The order arose from a consumer class action filed by Elizabeth Cox against Gruma Corporation. Cox alleged that the company falsely advertised its tortilla chips, among other products, as “All Natural,” even though they contained corn grown from bioengineered, genetically modified seeds.

Gruma responded with a motion to dismiss based upon primary jurisdiction, a doctrine that allows a court to stay proceedings “pending the resolution of an issue within the special competence of an administrative agency.” The doctrine normally applies to matters of first impression or in a case with a particularly complicated issue.

U.S. District Court Judge Yvonne Gonzalez Rogers agreed with the defendant that the expertise of the FDA – to which Congress granted regulatory authority over food labeling – was required under the facts of the case.

The agency has separately issued nonbinding industry guidance on bioengineered foods and the use of “natural” labels.
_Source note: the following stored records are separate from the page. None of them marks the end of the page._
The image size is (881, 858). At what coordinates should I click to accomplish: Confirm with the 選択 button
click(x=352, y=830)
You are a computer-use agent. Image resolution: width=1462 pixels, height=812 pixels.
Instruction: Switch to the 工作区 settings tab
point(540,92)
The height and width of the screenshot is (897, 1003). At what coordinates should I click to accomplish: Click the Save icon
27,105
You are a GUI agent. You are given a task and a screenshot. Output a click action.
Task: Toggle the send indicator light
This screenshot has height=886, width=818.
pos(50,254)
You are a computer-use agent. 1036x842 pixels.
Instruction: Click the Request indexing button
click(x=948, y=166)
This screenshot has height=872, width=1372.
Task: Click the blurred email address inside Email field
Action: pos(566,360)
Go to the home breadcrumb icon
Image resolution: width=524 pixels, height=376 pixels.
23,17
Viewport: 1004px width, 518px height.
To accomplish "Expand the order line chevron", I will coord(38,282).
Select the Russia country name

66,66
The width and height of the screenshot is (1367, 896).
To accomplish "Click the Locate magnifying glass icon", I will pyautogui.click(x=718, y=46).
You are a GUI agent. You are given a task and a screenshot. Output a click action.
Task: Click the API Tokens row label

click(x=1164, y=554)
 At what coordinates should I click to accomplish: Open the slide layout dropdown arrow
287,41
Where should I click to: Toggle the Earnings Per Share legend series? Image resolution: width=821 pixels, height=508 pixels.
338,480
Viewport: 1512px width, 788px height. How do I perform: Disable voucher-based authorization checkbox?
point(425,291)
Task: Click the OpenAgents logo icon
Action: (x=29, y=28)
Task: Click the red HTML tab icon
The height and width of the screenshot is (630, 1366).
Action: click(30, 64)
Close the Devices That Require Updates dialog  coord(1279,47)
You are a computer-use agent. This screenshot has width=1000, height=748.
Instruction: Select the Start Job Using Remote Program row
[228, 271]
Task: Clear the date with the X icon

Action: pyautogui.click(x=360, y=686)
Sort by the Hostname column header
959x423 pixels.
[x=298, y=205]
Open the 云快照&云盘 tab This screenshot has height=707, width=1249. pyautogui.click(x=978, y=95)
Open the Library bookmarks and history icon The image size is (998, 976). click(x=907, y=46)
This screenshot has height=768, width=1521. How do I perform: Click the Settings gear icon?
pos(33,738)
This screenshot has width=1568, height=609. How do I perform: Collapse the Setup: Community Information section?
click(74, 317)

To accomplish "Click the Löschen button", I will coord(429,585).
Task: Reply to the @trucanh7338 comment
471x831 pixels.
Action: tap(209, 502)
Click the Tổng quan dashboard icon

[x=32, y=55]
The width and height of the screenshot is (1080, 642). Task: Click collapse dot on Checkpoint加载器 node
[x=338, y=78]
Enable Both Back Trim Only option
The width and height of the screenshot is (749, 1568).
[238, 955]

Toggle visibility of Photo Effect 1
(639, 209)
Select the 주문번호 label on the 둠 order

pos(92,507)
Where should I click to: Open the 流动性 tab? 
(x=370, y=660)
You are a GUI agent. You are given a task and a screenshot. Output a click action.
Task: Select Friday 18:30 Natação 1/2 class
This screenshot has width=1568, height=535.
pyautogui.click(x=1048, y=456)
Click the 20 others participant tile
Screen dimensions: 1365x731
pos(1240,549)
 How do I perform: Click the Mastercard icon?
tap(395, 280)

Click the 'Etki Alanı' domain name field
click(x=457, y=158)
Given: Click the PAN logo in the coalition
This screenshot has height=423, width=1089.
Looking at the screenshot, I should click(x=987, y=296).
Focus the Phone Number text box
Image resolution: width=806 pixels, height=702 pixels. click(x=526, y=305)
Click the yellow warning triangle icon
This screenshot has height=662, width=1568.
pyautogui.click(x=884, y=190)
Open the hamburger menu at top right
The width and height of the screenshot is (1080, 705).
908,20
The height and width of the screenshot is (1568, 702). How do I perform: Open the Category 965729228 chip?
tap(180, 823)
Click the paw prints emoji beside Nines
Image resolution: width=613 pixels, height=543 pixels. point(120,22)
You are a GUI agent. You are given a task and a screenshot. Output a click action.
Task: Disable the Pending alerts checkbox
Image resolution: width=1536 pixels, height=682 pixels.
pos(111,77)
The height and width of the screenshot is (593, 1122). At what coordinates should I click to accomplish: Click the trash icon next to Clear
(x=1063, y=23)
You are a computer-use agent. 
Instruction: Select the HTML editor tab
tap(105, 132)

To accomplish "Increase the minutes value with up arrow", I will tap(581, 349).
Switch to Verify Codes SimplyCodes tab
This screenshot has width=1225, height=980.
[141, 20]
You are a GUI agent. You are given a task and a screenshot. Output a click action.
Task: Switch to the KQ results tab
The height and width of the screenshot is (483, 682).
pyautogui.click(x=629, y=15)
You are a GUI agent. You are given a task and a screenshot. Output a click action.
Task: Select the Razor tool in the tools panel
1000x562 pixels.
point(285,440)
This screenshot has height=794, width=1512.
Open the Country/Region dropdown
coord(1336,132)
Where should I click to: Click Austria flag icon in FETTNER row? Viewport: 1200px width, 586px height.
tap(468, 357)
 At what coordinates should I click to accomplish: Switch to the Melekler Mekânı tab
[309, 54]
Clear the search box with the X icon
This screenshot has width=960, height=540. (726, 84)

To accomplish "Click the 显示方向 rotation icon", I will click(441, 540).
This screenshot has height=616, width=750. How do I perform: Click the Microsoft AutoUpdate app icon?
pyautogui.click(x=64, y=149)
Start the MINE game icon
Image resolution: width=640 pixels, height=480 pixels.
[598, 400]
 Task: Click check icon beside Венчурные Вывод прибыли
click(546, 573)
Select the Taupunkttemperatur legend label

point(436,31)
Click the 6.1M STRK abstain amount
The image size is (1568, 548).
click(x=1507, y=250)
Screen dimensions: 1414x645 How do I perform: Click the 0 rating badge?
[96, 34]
In January 2001, the FDA wrote that it was “not aware of any data or other information that would form a basis for concluding that the fact that a food or its ingredients was produced using bioengineering is a material fact that must be disclosed. . . . FDA is therefore reaffirming its decision to not require special labeling of all bioengineered foods.” Previously, in 1993, the agency interpreted the term “natural” on labels to mean “nothing artificial or synthetic (including all color additives regardless of source) has been included in, or has been added to, a food that would not normally be expected to be in the food.”

However, Rogers wrote, the FDA “has not addressed, even informally, the question of whether foods containing GMO or bioengineered ingredients may be labeled ‘natural’ or ‘all natural,’ or whether GMO or bioengineered ingredients would be considered ‘artificial or synthetic.’ ”

“Under these circumstances, deference to the FDA’s regulatory authority is the appropriate course,” the court concluded. “Therefore. . . this Court refers to the FDA, for an administrative determination, the question of whether and under what circumstances food products containing ingredients produced using bioengineered seed may or may not be labeled ‘Natural’ or ‘All Natural’ or ‘100% Natural.’ ”

Judge Rogers stayed the action for six months from the date of the order, a time that could be extended.

To read the court’s order in Cox v. Gruma Corp., click here.

Why it matters: The ad industry shouldn’t hold its breath waiting for a response from the FDA. Prior attempts to get the agency to take a position on the issue of “natural” labeling have not resulted in guidance. In a case challenging “natural” claims and the use of high fructose corn syrup, a federal court judge similarly stayed proceedings and requested a response from the FDA. The agency declined. Then again, the Cox case presents a new context for the agency to take a position on the intersection of “natural” claims and GMO ingredients. Perhaps the recent passage of GMO labeling laws in states such as Connecticut and Maine may spur a response from the FDA.